Il centurione lo ha “molto caro” (ver.2). Ed ecco la descrizione della relazione buona e profonda tra il centurione e il mondo giudaico!
Così si manifesta il legame positivo e profondo tra questo pagano e il popolo giudaico.
Gli anziani giudei dicono a Gesù tutta la positività della relazione di questo straniero, di per sé un invasore-dominatore, con il popolo di Cafarnao.
E gli segnalano addirittura essere lui ad avere costruito la loro sinagoga!
La nota positiva che emerge è anche forse la distinzione delicata tra la relazione positiva del centurione con il popolo di Cafarnao e la sua relazione con Gesù, di cui non si conoscono le ragioni e la storia.
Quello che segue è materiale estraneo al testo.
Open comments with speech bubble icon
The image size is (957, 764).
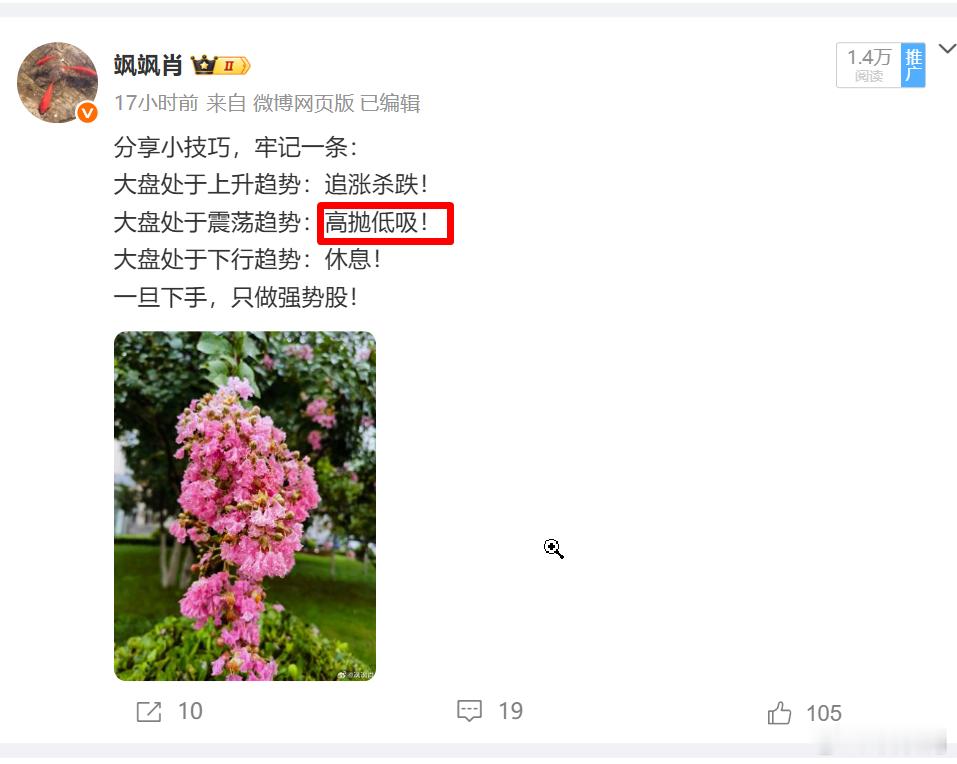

Si vedrà tuttavia, al ver.6, quanto questa “relazione” sia profonda!
Gesù, di cui si è detta la sua opera verso il popolo giudaico, entra ora in relazione con il mondo pagano.
Egli accoglie la richiesta degli anziani giudei: “…si incamminò con loro” (ver.6)!
A questo punto, ecco il miracolo della più profonda “vicinanza” tra il centurione e il Signore: gli amici che egli manda a dire a Gesù: Signore, non disturbarti! Io non sono degno che tu entri sotto il mio tetto ….
Lo ricordo sempre, questo pagano, quando nella Liturgia si evocano le sue parole applicandole a ciascuno di noi e a tutti noi!: “Di’ una parola e il mio servo sarà guarito” (ver.7).
La fede è giunta nel mondo pagano, a tutte le genti!
Dio ti benedica. E tu benedicimi. Tuo. Giovanni.
Che stupende parole: “Signore, io non son degno he tu entri sotto il mio tetto…, ma di’ una parola e il mio servo sarà guarito”. Le abbiamo ripetute tante e tante volte con sincerità e con fede. Permettetemi, tuttavia, di riferirvi quello che alcuni nella Chiesa ritengono e affermano: le parole del centurione non sarebbero adatte, appropriate da ripetere prima della comunione eucaristica. Siamo, infatti, amici e fratelli di Gesù, come lui stesso ci ha considerati e chiamati, non servi, non subordinati. E noi stessi siamo il santuario di Dio, il luogo da cui si espande il suo amore. In alcune comunità le parole del centurione sono state sostituite da quelle di Pietro: “Signore, da chi andremo? Tu solo hai parole di vita eterna”.